(This might as well have been a Letter to the Editor but since they never publish mine…)
The New York Times, in Nina Bernstein’s article Caught Between Parents and the Law, looks at National Fugitive Operations Program and seems barely able to keep the bile from spewing out. NFOP, a growing program in the Department of Homeland Security, is tasked with enforcing deportation orders on foreign nationals who refuse to voluntarily obey them. Bernstein’s piece focuses on one family, the Thakurs originally from Bangladesh. The father is in America legally but the mother was ordered to leave in 1997 (though appeals kept on through 2003) and she was detained by one the agency’s teams last fall and put on a plane home.
The article’s hook is that the couple’s two children (two and ten years old) were sent with the mother to her homeland but due to a paperwork snafu arrived in Bangladesh ten days before her with no adults to receive or care for them. The kids could have stayed in America–both are American citizens as they were born on US soil–but the father chose to send them since he didn’t feel capable of caring for them. I am not in any way suggesting this isn’t a sad situation which may potentially cause significant emotional harm to the Thakur children and family.
Contrary to the Times’ posturing, this is not our fault. Did the mother stay in the United States illegally, after having applied for legal residency and being denied, including a lengthy appeals process? Yes, and Mrs. Thakur does not dispute this. In a perfect, or slightly better, world the deportation arrangements would have been smoother but sadly we do not live in such a world and the federal government agents were not responsible for the children; if anything the kids should have stayed in New York an extra week or two, surely Dad could have managed them for 10 days, to allow Mom to arrive in Bangladesh and make living arrangements.
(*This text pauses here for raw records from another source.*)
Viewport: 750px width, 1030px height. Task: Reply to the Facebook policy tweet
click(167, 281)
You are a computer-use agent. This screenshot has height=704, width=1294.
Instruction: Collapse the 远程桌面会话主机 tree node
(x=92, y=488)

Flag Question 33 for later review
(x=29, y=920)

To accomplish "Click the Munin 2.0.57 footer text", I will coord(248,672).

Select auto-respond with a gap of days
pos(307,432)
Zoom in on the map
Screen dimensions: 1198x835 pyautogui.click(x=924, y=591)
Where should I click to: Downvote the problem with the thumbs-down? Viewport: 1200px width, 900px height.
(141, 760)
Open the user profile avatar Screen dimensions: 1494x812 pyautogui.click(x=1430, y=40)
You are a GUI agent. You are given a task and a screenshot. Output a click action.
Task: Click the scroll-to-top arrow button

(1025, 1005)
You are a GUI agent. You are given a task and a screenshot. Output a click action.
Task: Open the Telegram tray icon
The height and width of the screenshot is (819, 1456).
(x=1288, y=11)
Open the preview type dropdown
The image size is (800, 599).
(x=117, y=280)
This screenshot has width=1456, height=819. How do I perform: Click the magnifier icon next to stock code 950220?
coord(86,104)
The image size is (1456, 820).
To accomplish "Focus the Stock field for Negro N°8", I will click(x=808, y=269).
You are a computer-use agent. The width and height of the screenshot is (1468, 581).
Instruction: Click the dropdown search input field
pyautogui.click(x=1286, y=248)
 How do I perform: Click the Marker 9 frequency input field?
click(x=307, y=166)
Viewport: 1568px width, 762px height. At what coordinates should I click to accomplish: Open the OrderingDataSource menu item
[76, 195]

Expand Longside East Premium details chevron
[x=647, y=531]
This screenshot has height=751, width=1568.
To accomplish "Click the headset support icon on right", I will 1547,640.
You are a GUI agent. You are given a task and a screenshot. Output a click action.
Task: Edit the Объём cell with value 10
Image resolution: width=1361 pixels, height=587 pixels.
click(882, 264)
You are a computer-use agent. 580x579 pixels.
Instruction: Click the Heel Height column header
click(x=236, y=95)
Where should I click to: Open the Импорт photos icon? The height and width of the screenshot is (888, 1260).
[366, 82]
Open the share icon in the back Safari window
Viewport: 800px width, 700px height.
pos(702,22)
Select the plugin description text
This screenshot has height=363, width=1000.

But, as I often repeat, there are people who benefit by promoting the interests of people in America illegally. So Ms. Bernstein devotes most of her limited print space to putting a human face on the issue through this family’s story, along with quotes from “an immigration lawyer with the Legal Aid Society” and “a law student and a recent intern with American Friends Service Committee, a charitable and advocacy group that has addressed the issue of immigrant detainees.” Only an unenthusiastic defense from a DHS official presents the other perspective and less than a sentence from the director of a group which favors restricting immigration. The author apparently could not find a single other person deported through this program to tell us about. Particularly not a person who meets the main criteria for the program’s targets, sexual predators and drug dealers.
Poor journalism, especially from a publication which prides itself on rising above charges of liberal media.